● Directions for this task
Please reproduce exactly, and only, the lines from the one with "566x425 pixels." through the last line of the listing below, both ends included, leaving out the pictures.

● Data provided
..............................

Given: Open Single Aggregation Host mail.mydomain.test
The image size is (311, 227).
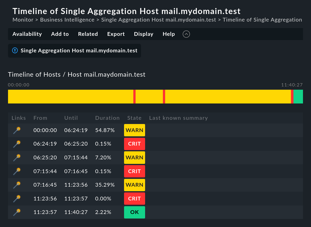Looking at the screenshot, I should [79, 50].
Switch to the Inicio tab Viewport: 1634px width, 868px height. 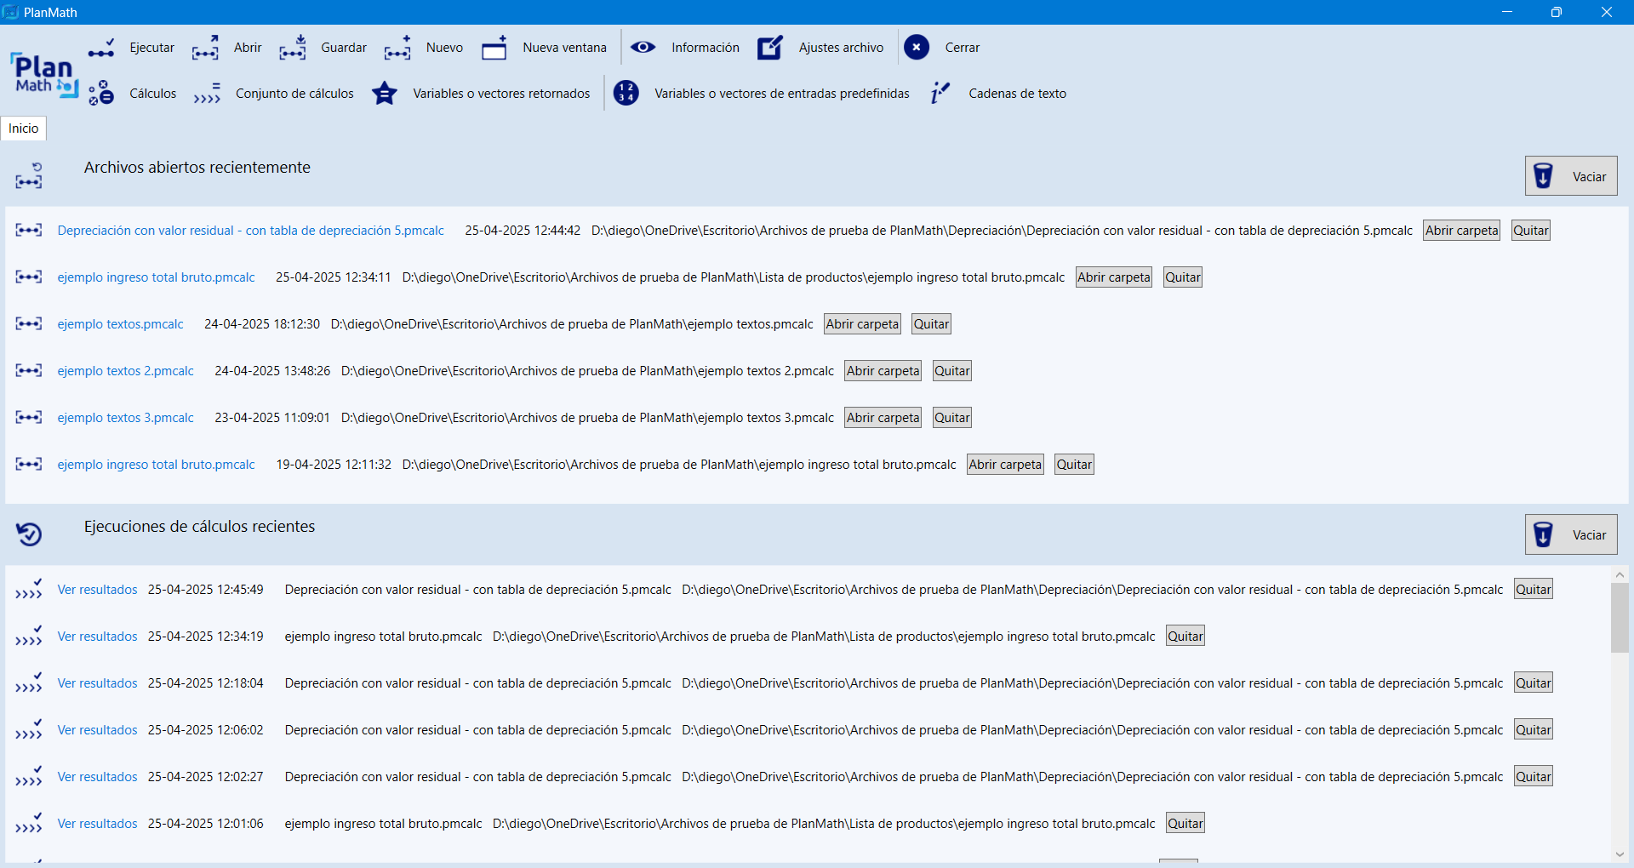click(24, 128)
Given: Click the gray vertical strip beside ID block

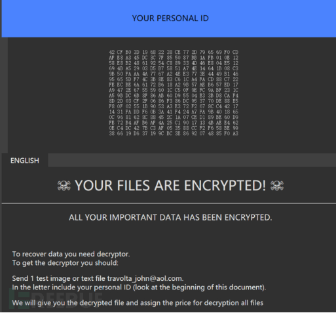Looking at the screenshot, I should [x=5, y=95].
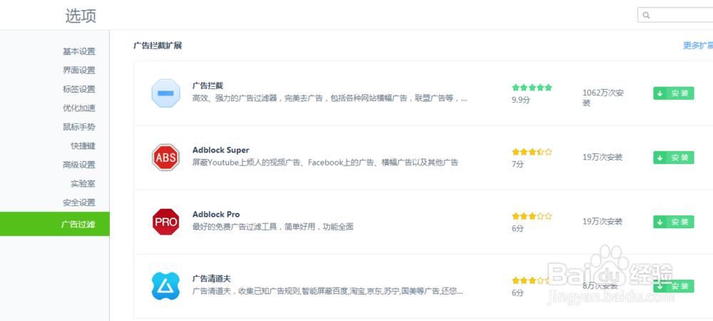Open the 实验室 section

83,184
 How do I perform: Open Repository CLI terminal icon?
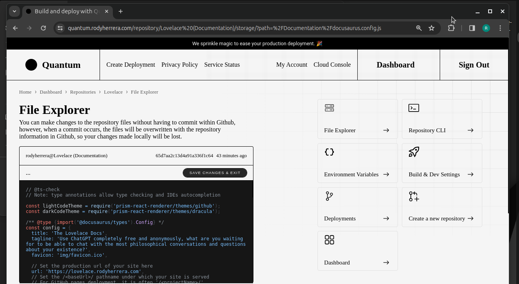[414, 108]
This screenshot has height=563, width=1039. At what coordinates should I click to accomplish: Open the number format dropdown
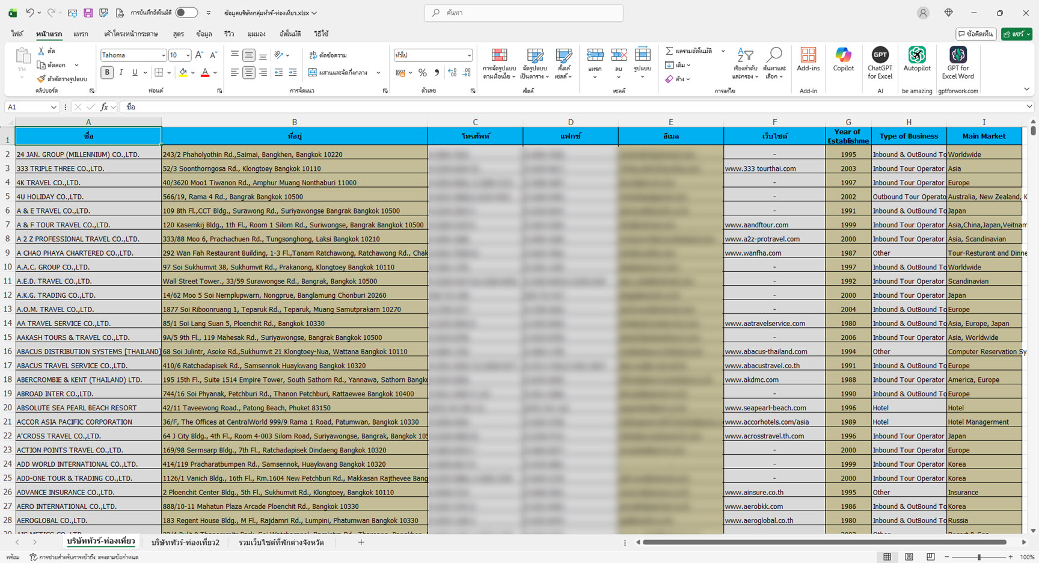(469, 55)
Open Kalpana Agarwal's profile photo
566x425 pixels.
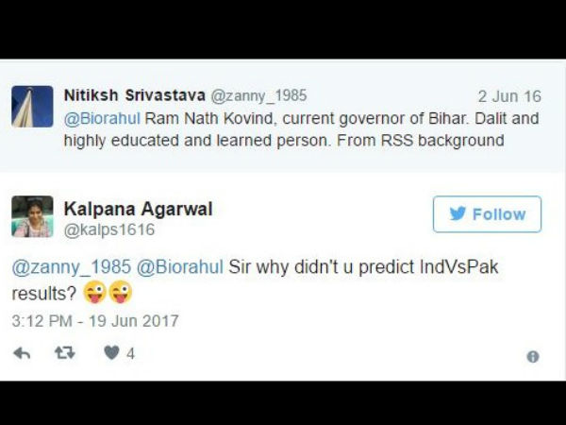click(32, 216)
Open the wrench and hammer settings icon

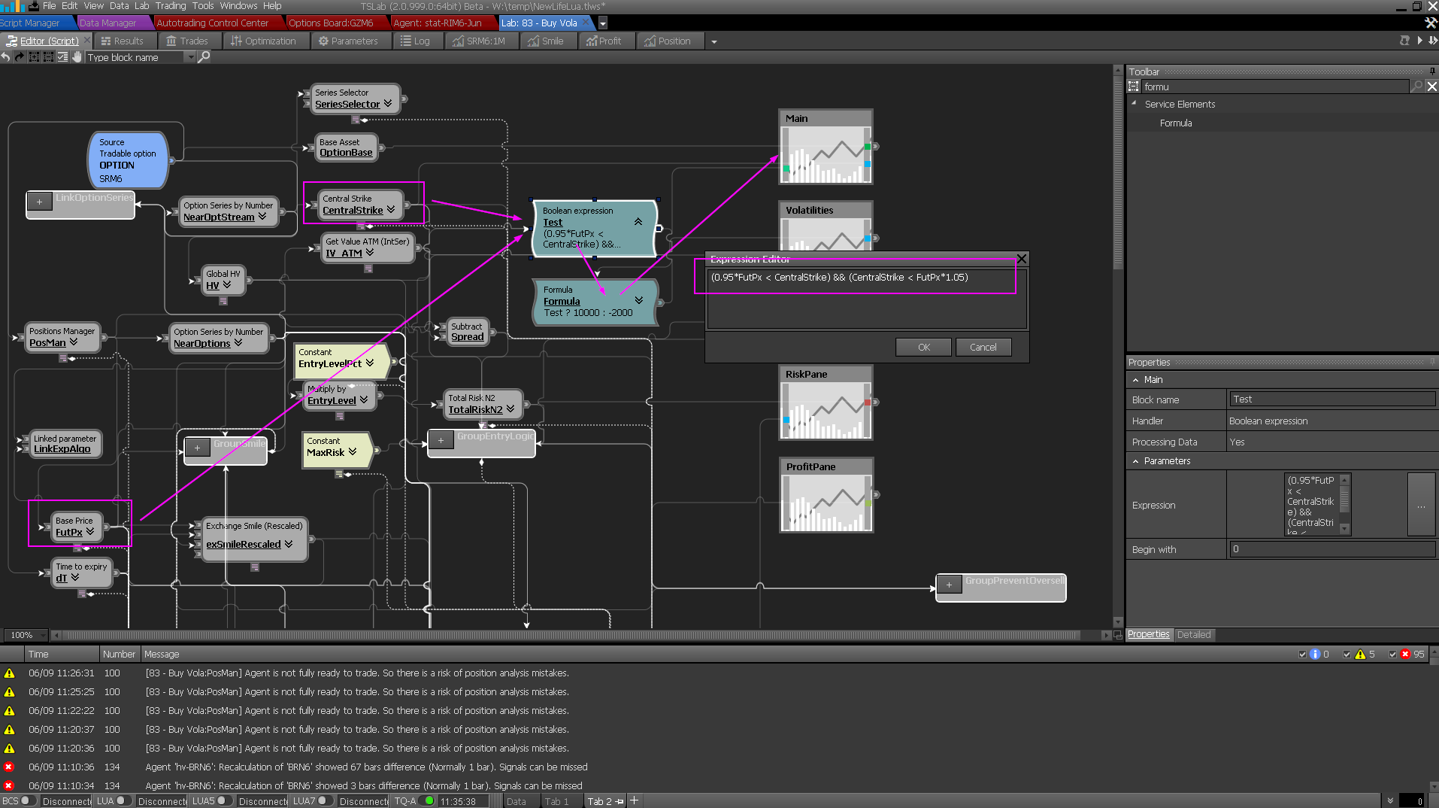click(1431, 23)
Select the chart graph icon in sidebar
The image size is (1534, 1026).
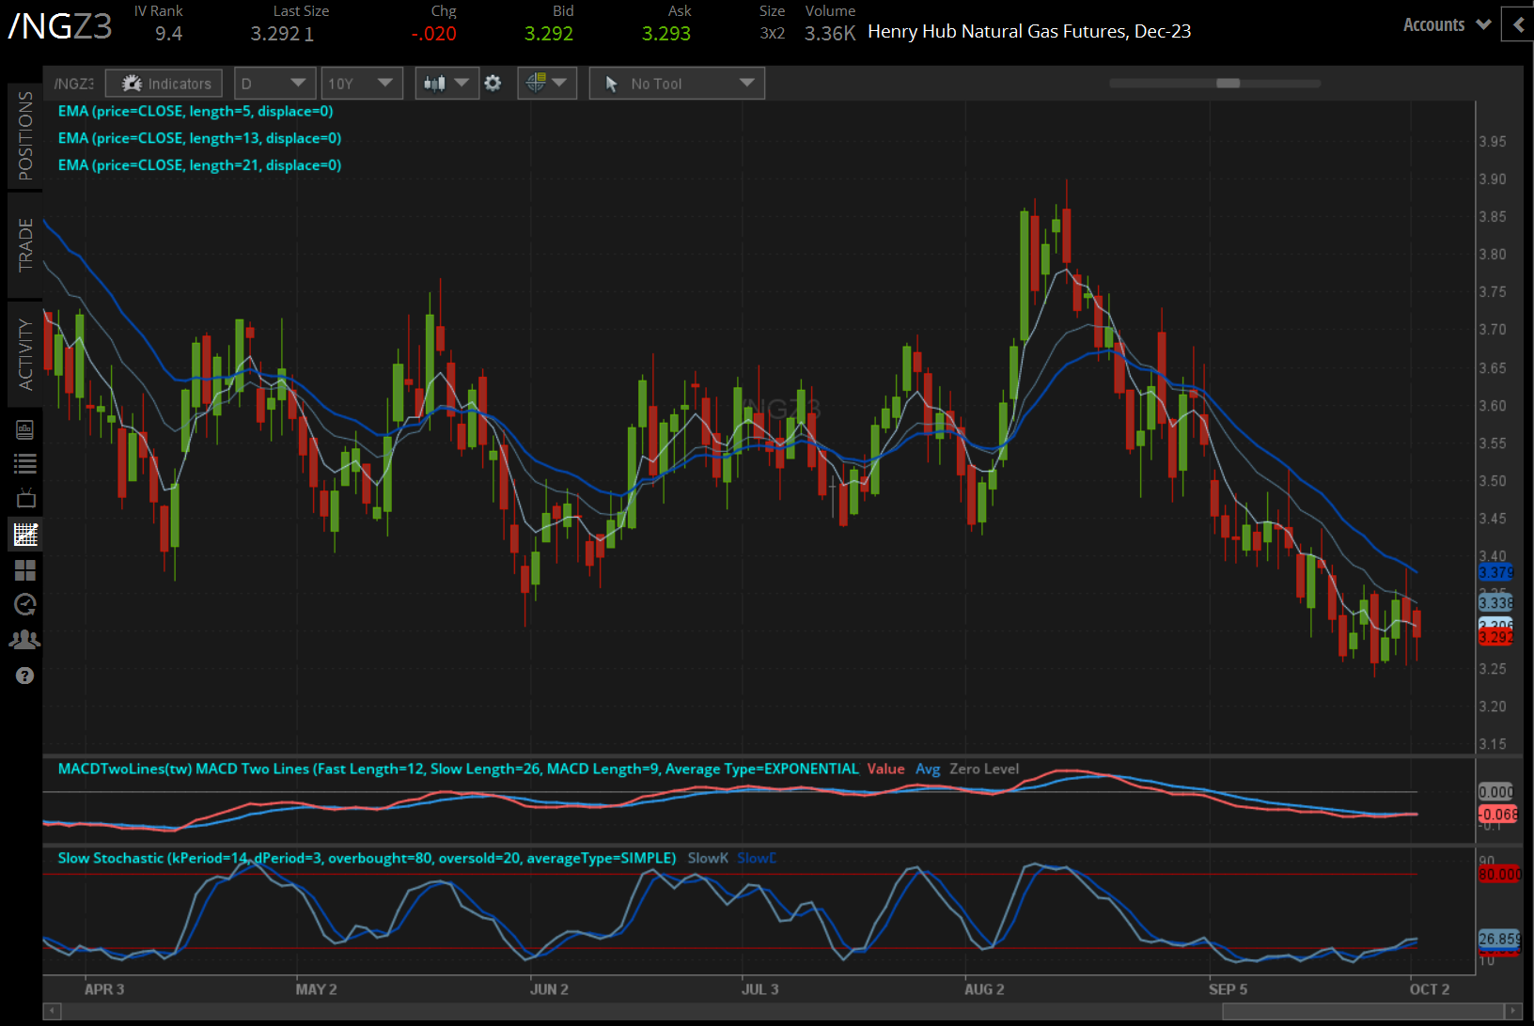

..............................

● Task solution
566x425 pixels.
click(32, 216)
Open the wrench and hammer settings icon

click(1431, 23)
Select the chart graph icon in sidebar
The image size is (1534, 1026).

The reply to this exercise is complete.